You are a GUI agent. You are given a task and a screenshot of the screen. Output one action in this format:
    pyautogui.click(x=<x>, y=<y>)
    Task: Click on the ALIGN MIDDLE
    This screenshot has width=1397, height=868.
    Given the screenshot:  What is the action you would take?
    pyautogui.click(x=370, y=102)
──────────
## WHAT IS EXPECTED
Copy the item above word for word, keeping each line, its order, and its spacing unchanged.

## THE RESULT
You are a GUI agent. You are given a task and a screenshot of the screen. Output one action in this format:
    pyautogui.click(x=<x>, y=<y>)
    Task: Click on the ALIGN MIDDLE
    This screenshot has width=1397, height=868.
    Given the screenshot:  What is the action you would take?
    pyautogui.click(x=370, y=102)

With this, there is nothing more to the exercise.